▶ **Dataset content**:
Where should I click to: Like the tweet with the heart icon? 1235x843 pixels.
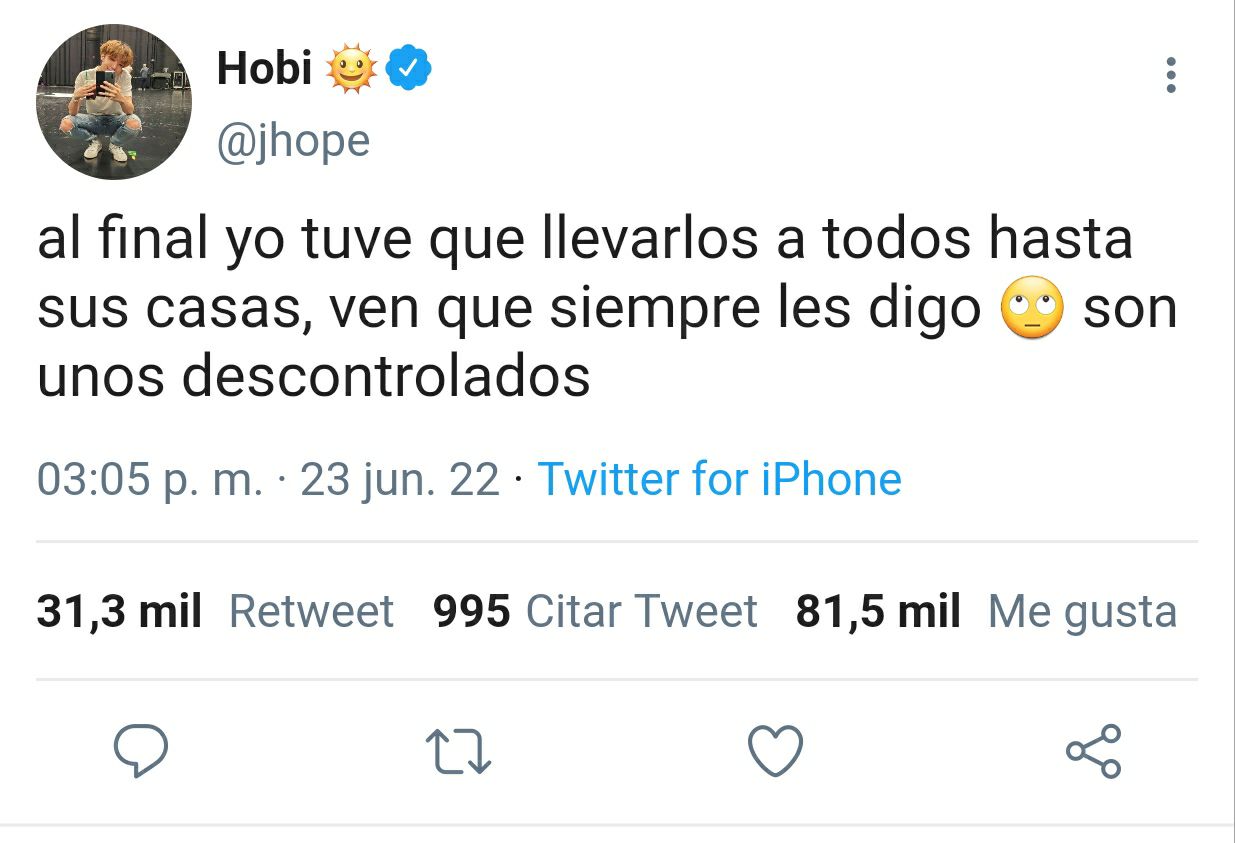point(776,751)

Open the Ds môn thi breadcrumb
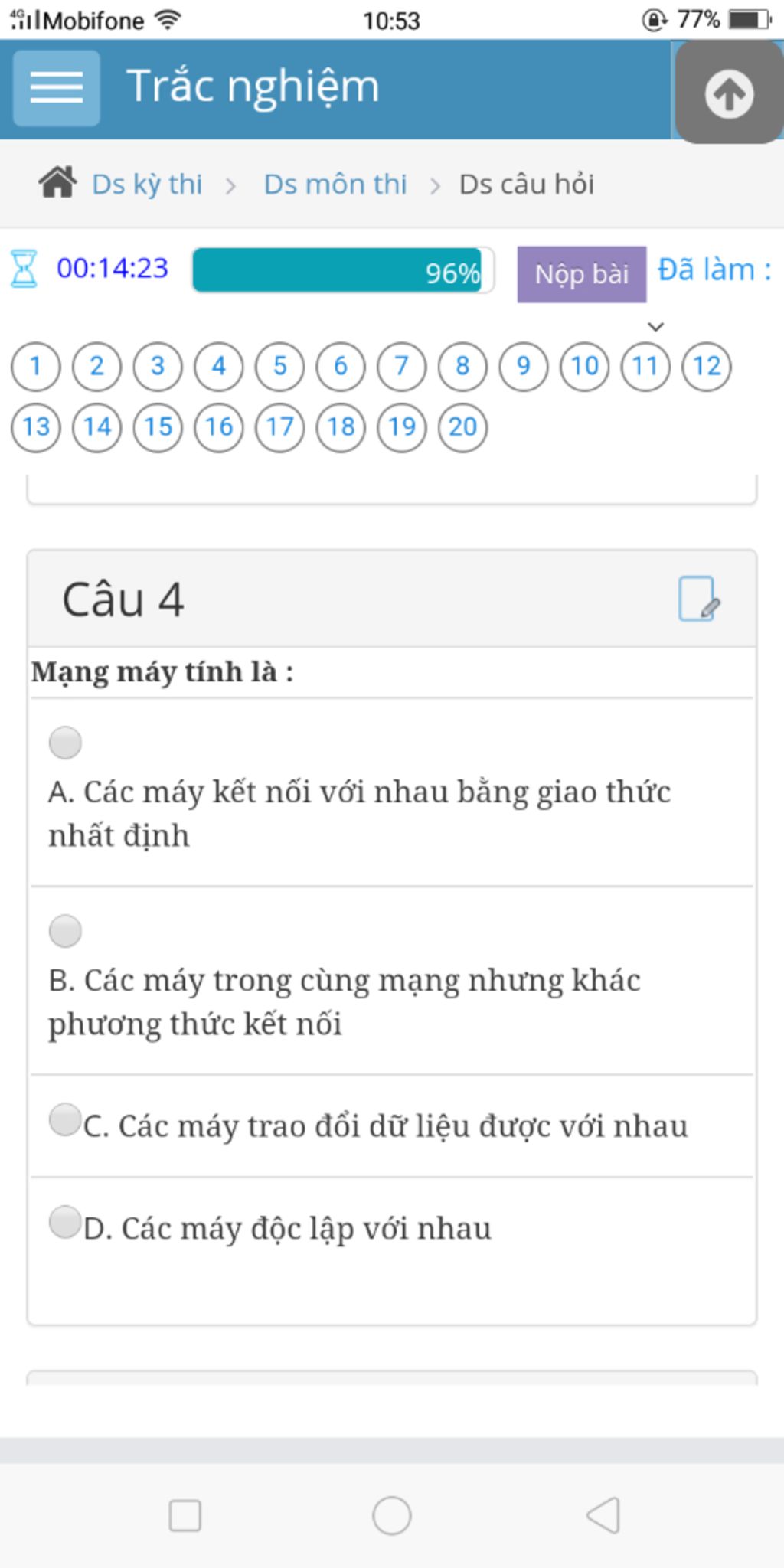click(335, 185)
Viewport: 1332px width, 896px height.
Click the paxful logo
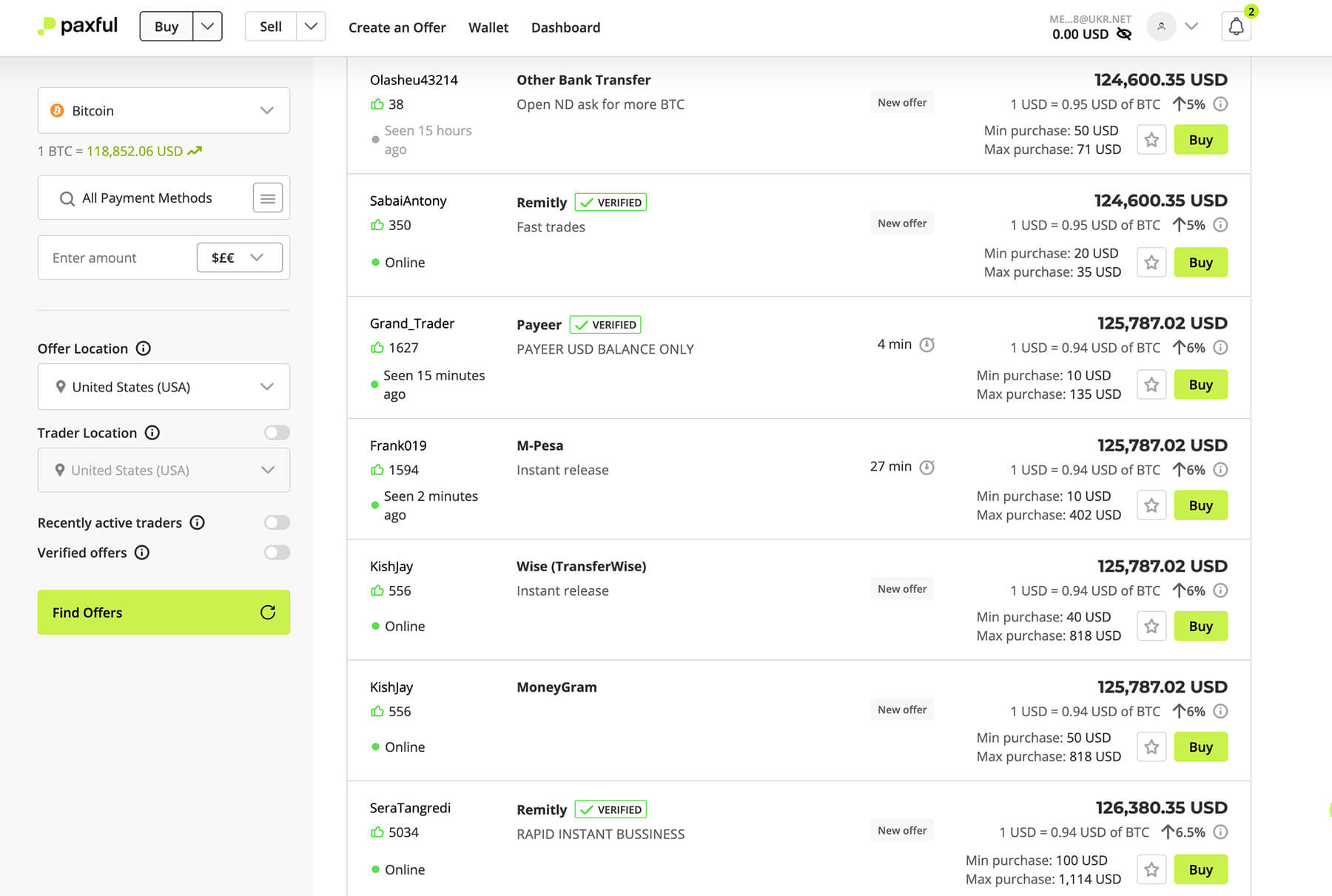click(78, 27)
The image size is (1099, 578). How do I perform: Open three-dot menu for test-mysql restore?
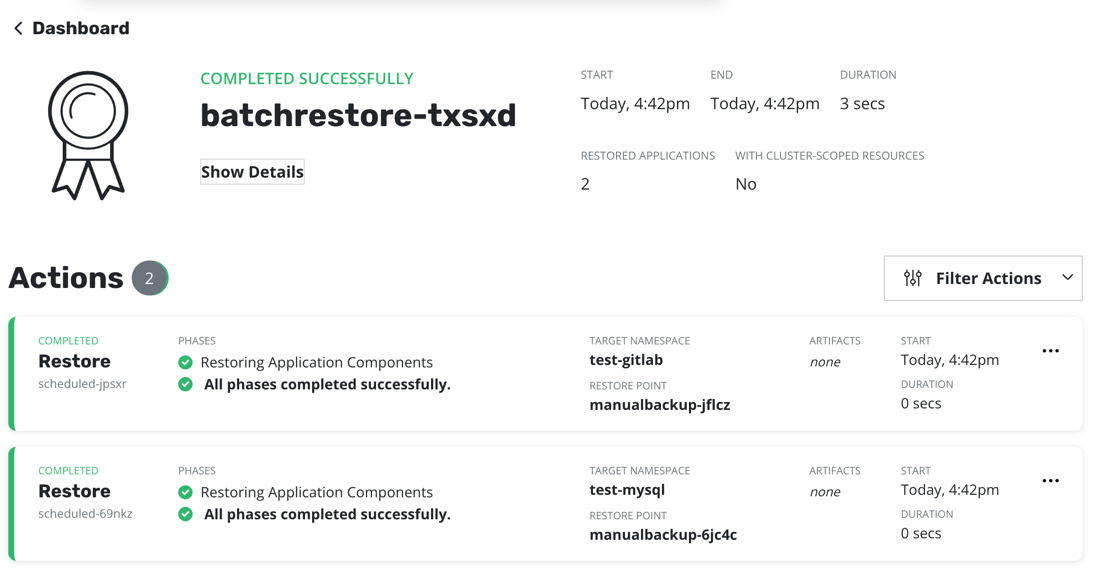pos(1050,481)
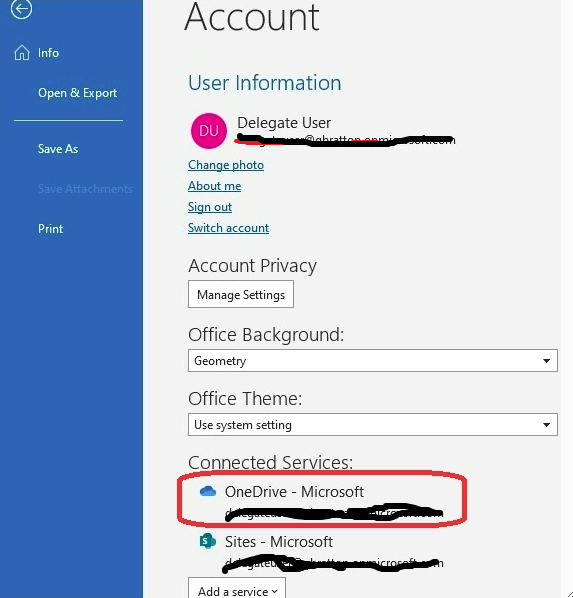Click the Manage Settings button

241,294
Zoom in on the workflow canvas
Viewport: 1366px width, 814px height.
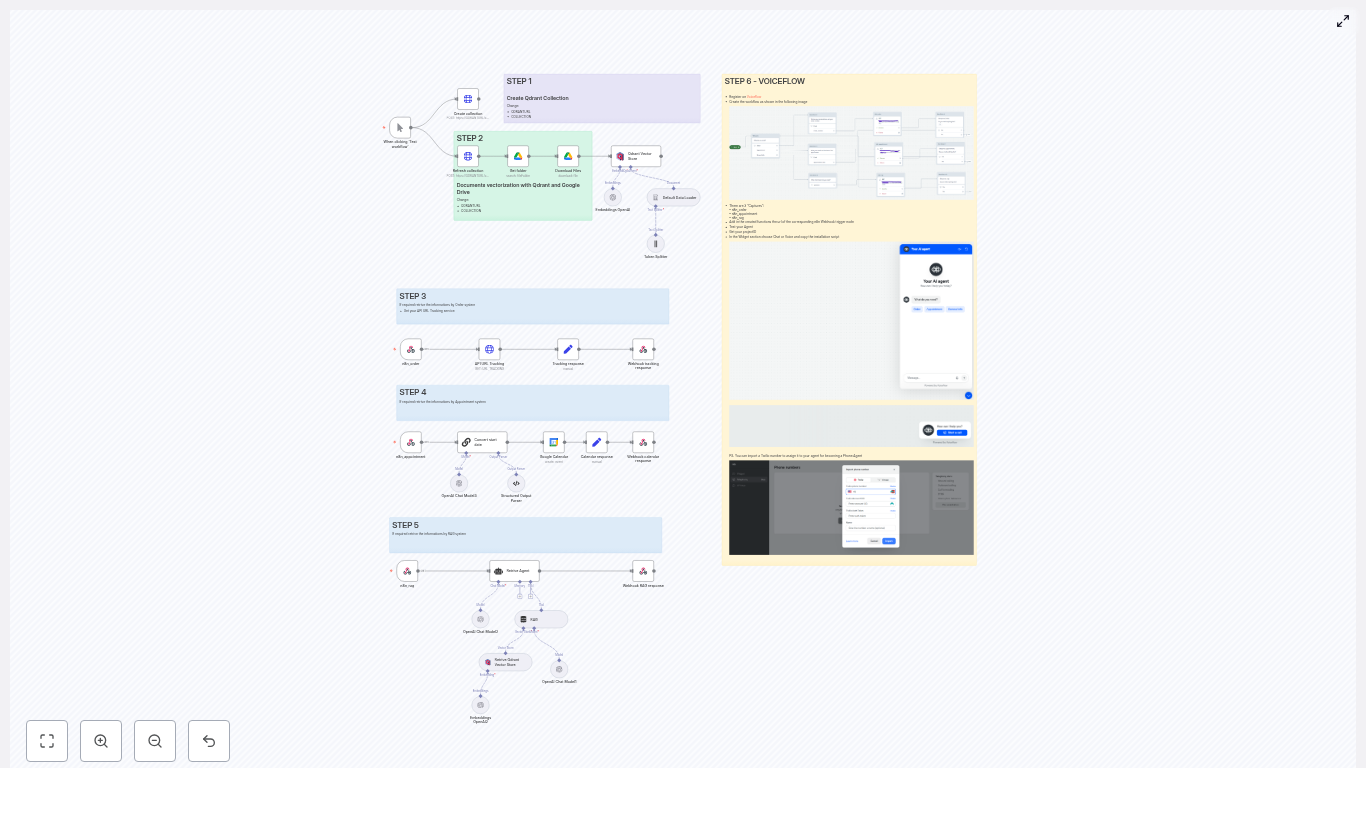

▶ **The request**:
Format every line of the material above as a Markdown table with the columns "Row" and "Line." Skip the blank lines and leave the pictures out.

▶ **Result of the exercise**:
| Row | Line |
|---|---|
| 1 | Where should I click to: Like the tweet with the heart icon? 1235x843 pixels. |
| 2 | point(776,751) |
| 3 | Open the Ds môn thi breadcrumb |
| 4 | click(335, 185) |
| 5 | Viewport: 1332px width, 896px height. |
| 6 | Click the paxful logo |
| 7 | click(78, 27) |
| 8 | The image size is (1099, 578). How do I perform: Open three-dot menu for test-mysql restore? |
| 9 | pos(1050,481) |
| 10 | Click the Manage Settings button |
| 11 | 241,294 |
| 12 | Zoom in on the workflow canvas |
| 13 | Viewport: 1366px width, 814px height. |